Black History Month
Denny Middle School was featured in a recent article in the Seattle Times for a play they are staging. It's called "The Stolen Ones and How They Were Missed" based on a children's book of the same name by a local writer, Marcia Tate Arunga. She, along with other local artists, is directing the play.
The students will be performing the play on Saturday, the 19th, as part of their celebration, Soul Jambalaya. It will start at 7 p.m. at Chief Sealth High School. Admission is free but donations for a scholarship fund will be accepted.
From the article:
Patricia Rangel, an administrator at Denny, said the story of the "the stolen ones" strengthens the school's U.S. history curriculum.
At this point in the year, she said, seventh-graders are learning about the transatlantic slave trade. "We thought how great, how rich to bring this global perspective, the African perspective of that experience, to our students."
Arunga was invited to serve as artist-in-residence at Denny and to produce the play in a project supported by a grant from the Washington State Arts Commission.Another great news segment I saw was on NBS news about the first female African-American Coast Guard pilot. This young woman, LaShanda Holmes, is a study in courage and determination.

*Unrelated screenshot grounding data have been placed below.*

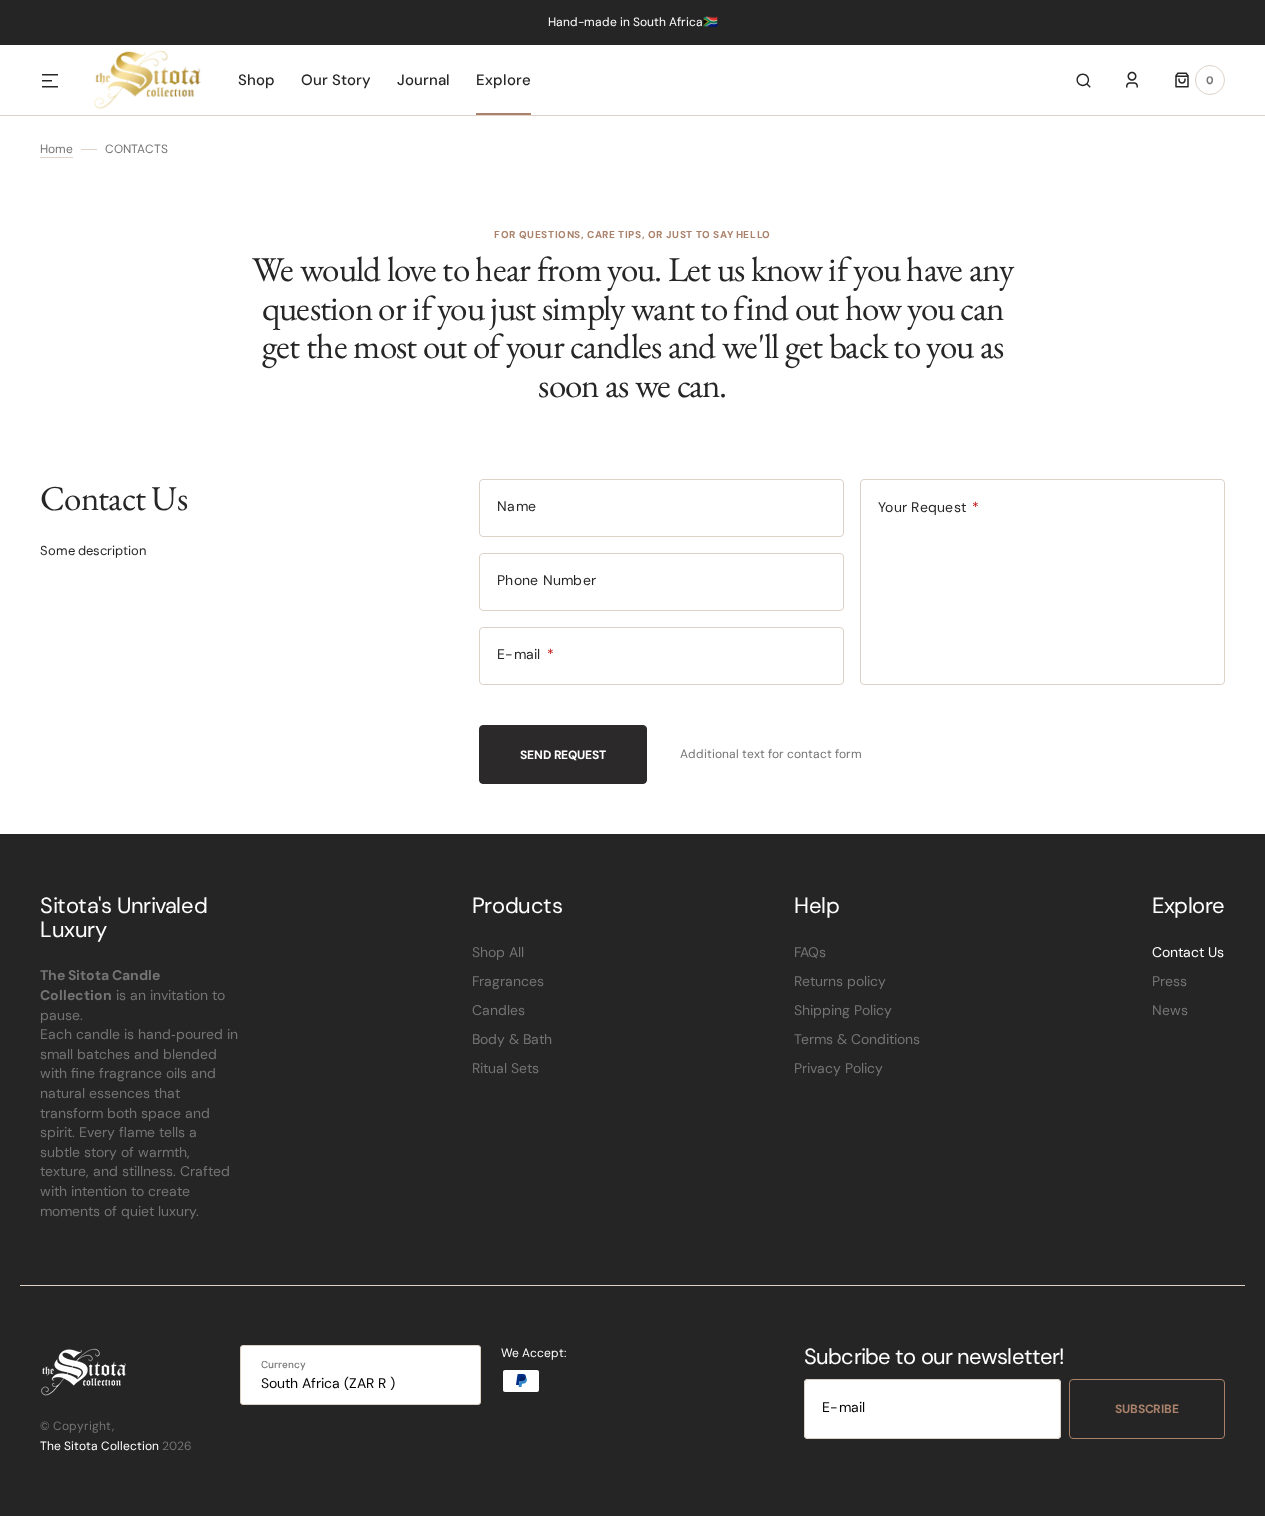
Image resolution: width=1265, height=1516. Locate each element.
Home (56, 149)
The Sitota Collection (99, 1446)
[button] (1083, 80)
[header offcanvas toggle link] (58, 80)
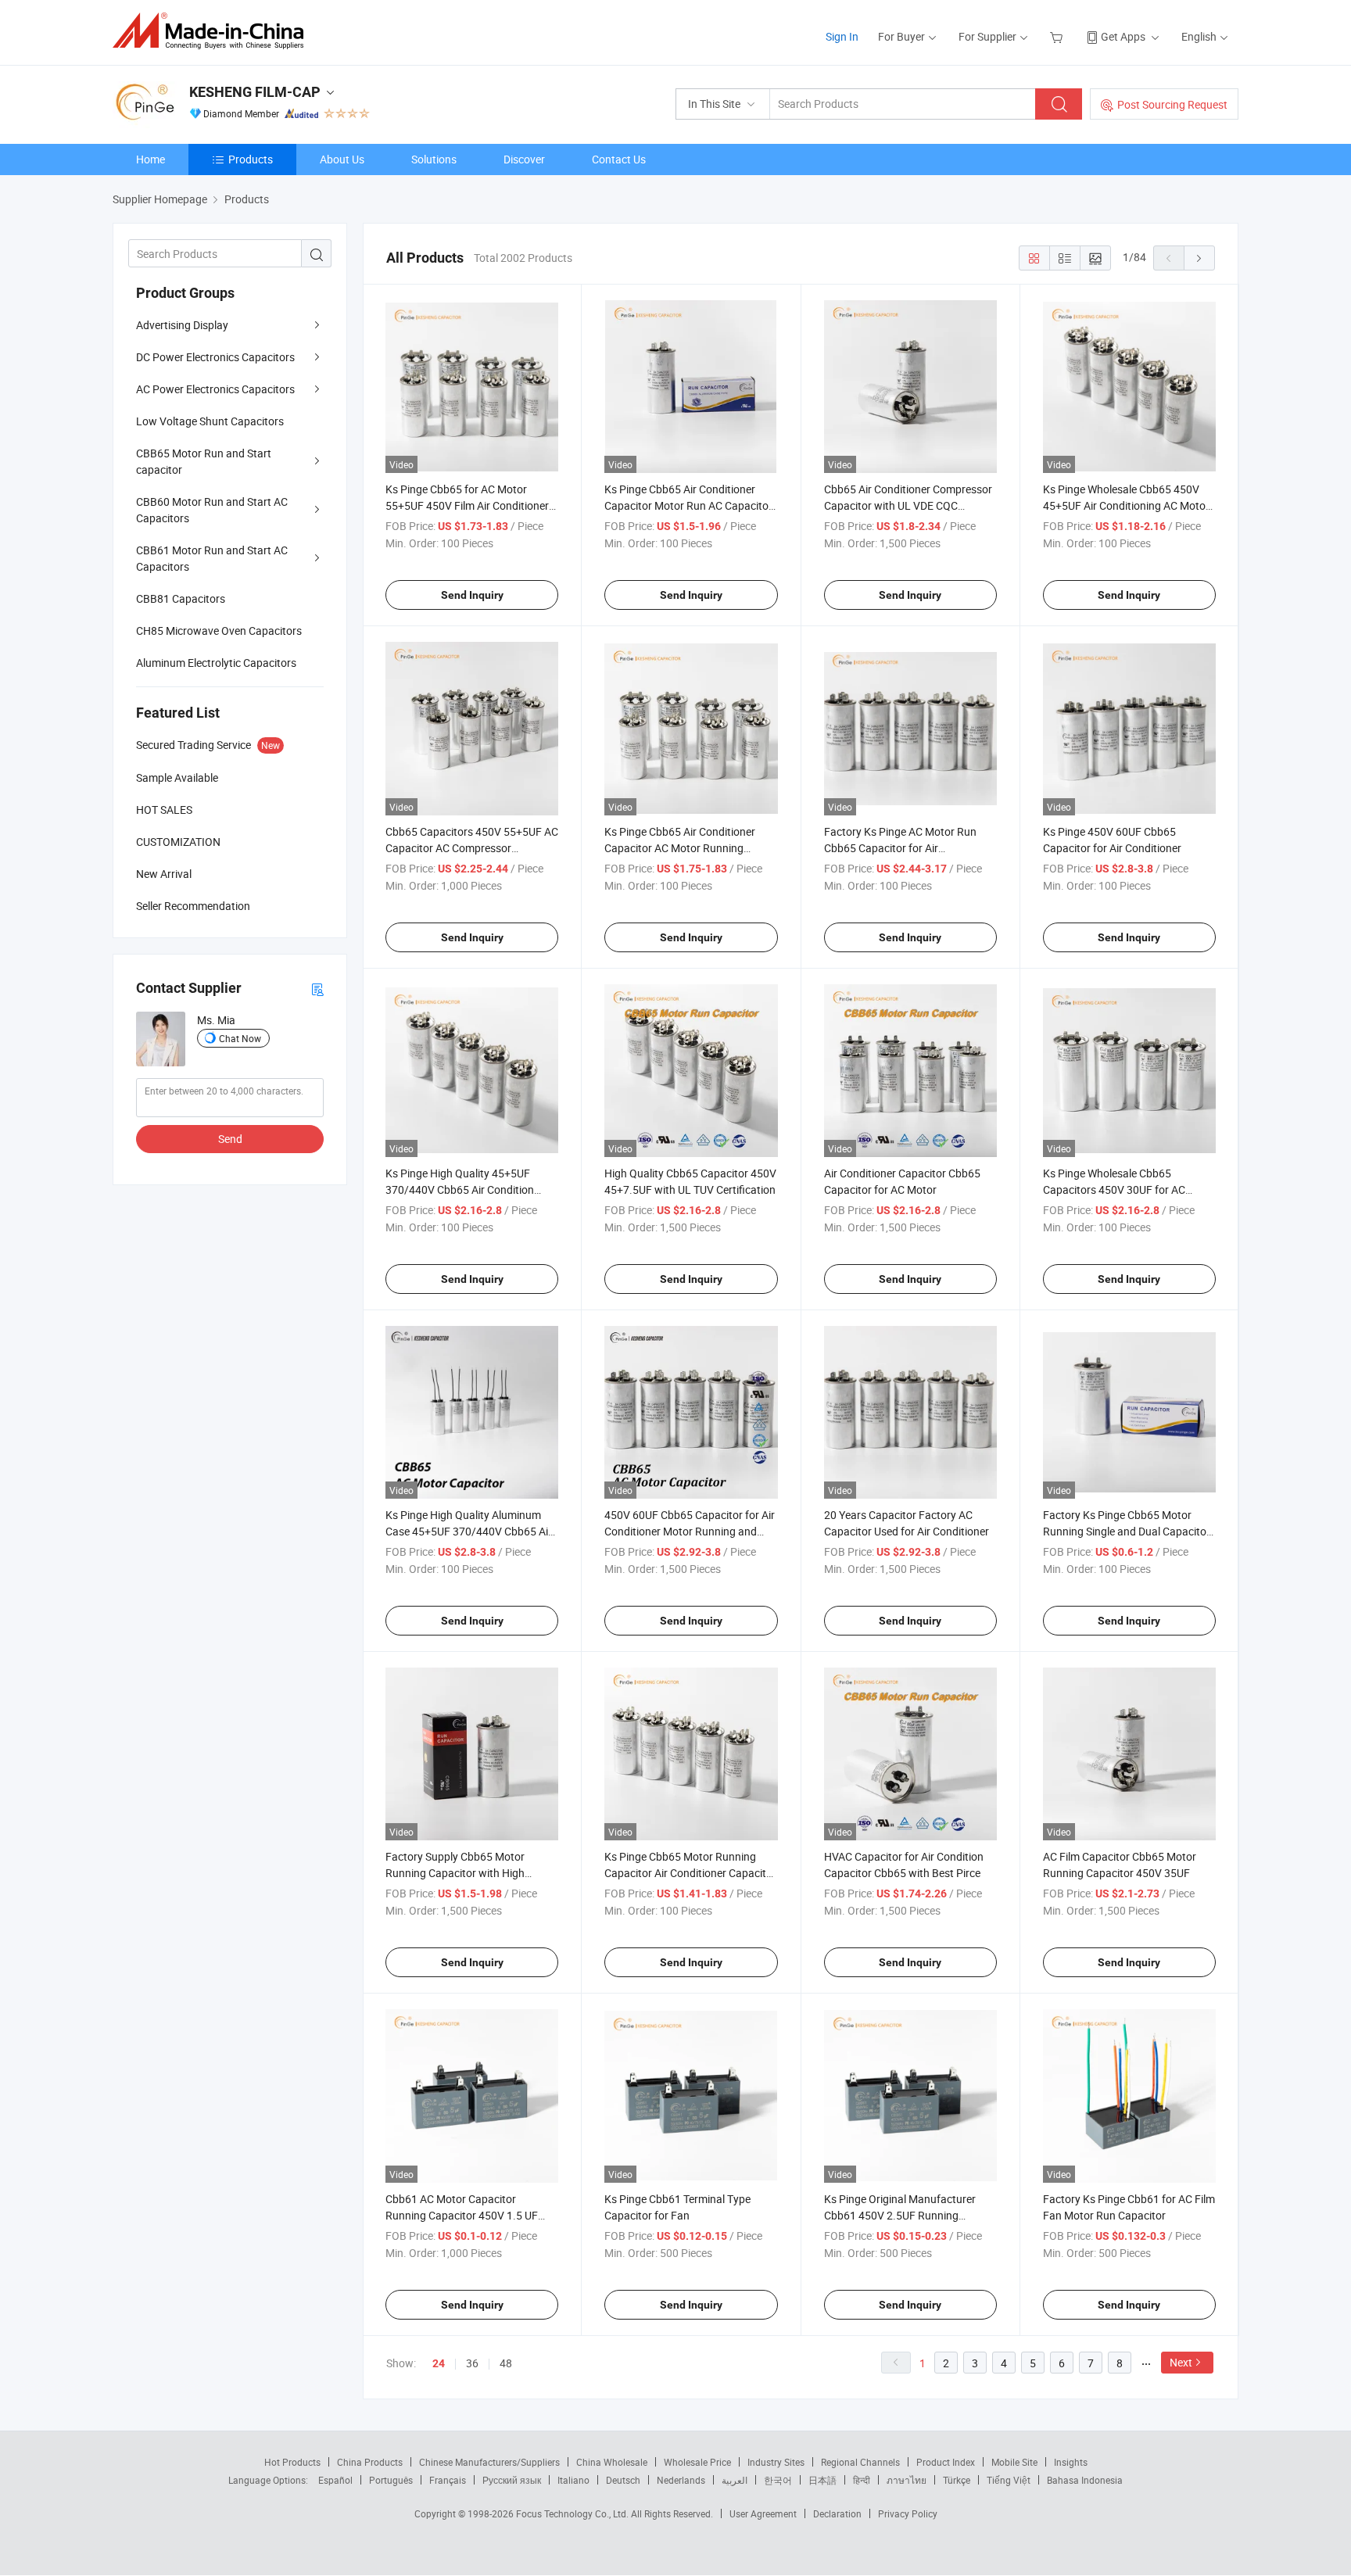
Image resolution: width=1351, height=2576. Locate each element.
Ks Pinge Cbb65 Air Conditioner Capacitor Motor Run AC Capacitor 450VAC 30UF (688, 505)
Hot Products (292, 2462)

While she was attending Spellman College, she worked a job fair and noticed that hardly anyone came by the Coast Guard booth so she stopped by to say hello. That chance meeting led to her joining the Coast Guard.
Her mother committed suicide when she was just two and she was abused and bounced around until she found a wonderful foster mother who cared for her until she graduated high school. They don't explain it in the story but I'm pretty sure this determined young woman got a scholarship to go to Spellman.
I have always been interested in stories about children who succeed despite terrible life circumstances; why do some people become resilient and others fail?
She has four proud foster sisters who look up to her.